On 17th and 18th October, 2005 at a National Consultation on Food Security Corridor in Hyderabad, this scheme was under the scanner. One session of the meeting was dedicated to this where, Bhanwar Lal, Secretary to the Government of AP, Consumer Affairs, Food and Civil Supplies, received direct feedback from the participants of the workshop. He assured the participants that this scheme should only be seen as a temporary measure to address the issue of hunger, and not a long term strategy to address food security. He also stressed that there would not be any restriction to even millets and pulses being provided to the grain banks, as in Andhra Pradesh a policy level decision has been taken to include these grains in the mainstream PDS.

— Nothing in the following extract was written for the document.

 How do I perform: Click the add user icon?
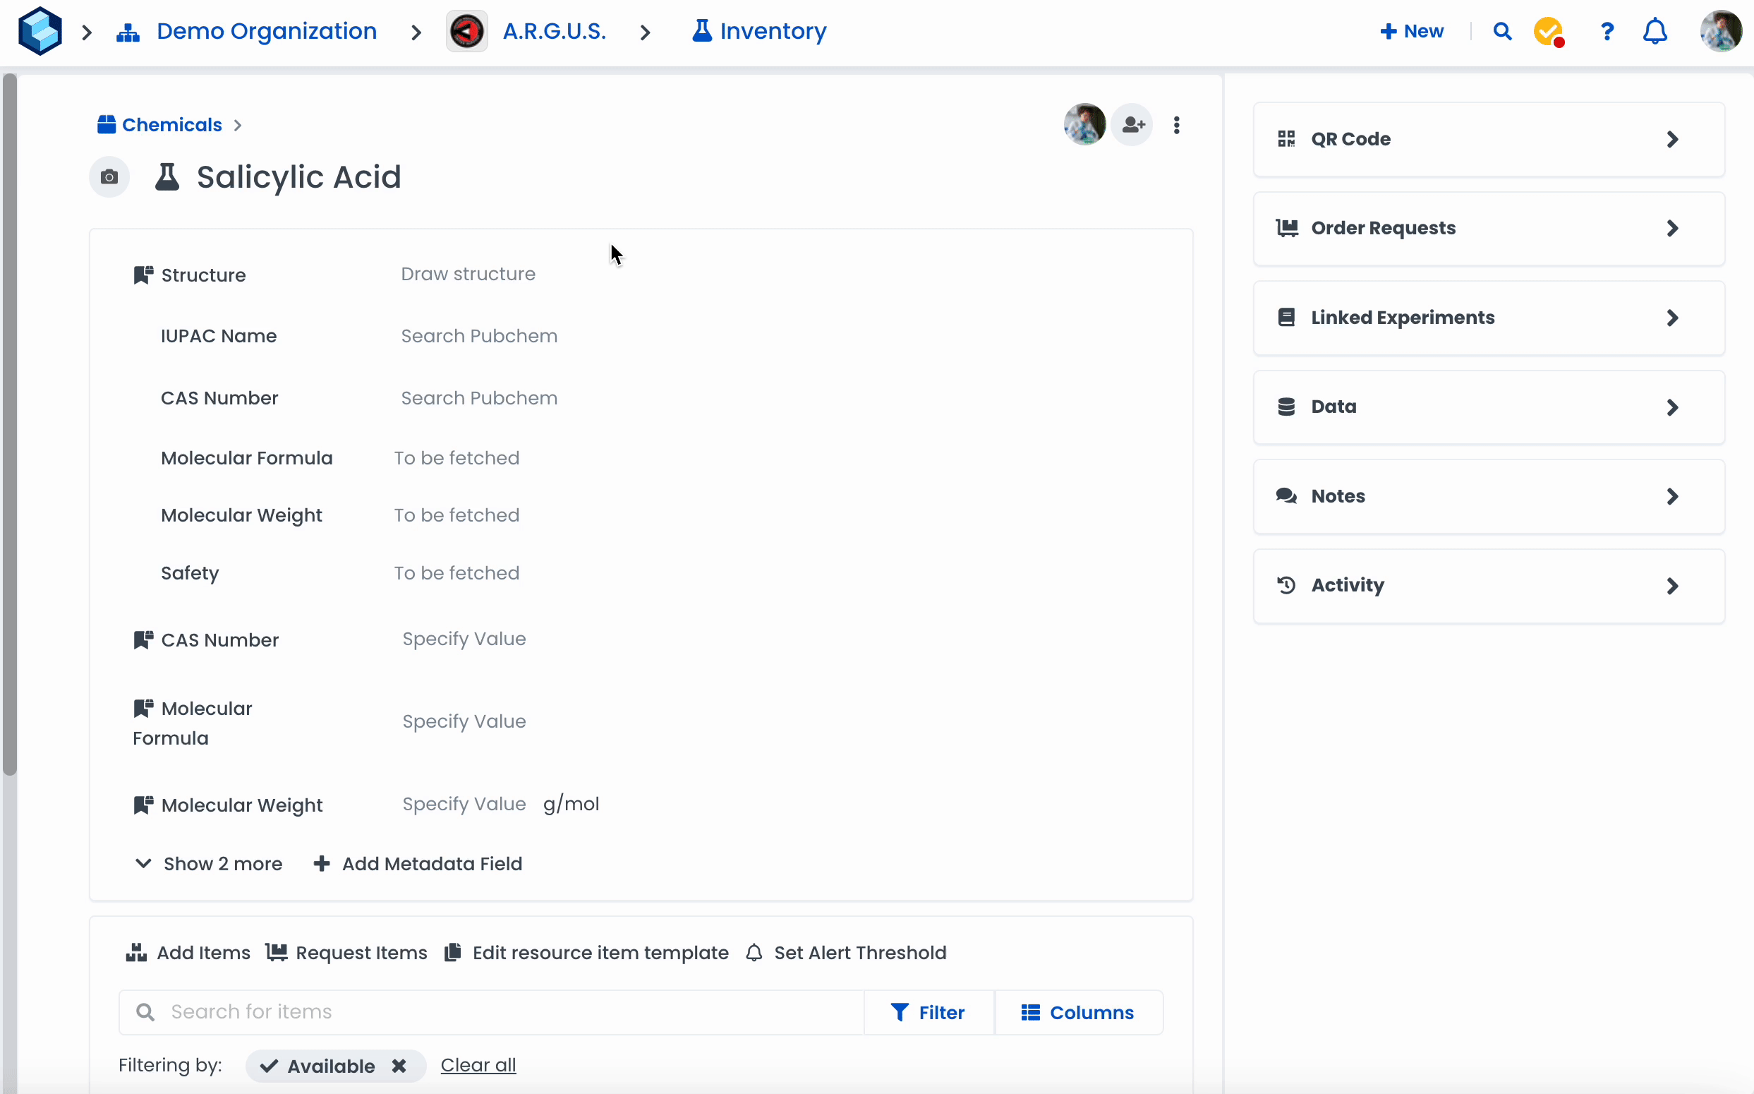click(1133, 125)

There were several responses. The crux of these was that although establishing village grain banks is a critically needed task, this model of external dependencies will not work. The GoI proposal is far removed from the concepts of local production, local storage and local distribution. Even if the government ensures that the grains provided will also include millets and pulses, it will still not be sustainable.
And there is evidence to support this skepticism. Rajiv Khedkar working with the Academy of Development Science (ADS) in Raigad and Thane districts of Maharashtra, pointed out that "in Maharashtra, a village grain bank scheme of the similar nature that is being proposed now was initiated in 1996 and on which crores of rupees were spent. A study by ADS in the last year has shown that 95% of these grain banks are not functioning. The primary reason: the scheme lacks people's ownership, management and control. Food is not grown locally and not stored according to people's own customs and traditional practices. Paddy which is 5-6 years old is distributed to villagers from the FCI godowns."
In addressing the issues in agriculture and hunger in the country, the Centre's planners do not draw from umpteen examples of biodiverse farming, community grain banks, community seed banks, etc. around the country - in Maharashtra, Uttaranchal, Andhra Pradesh, Chhatisgarh and other states. These initiatives have repeatedly proven the need for strong links between local production, storage, and distribution. They emphasize food sovereignty, not trade; the PDS has already spent decades oblivious to this important distinction, and millions of families have paid an enormous price for this myopia.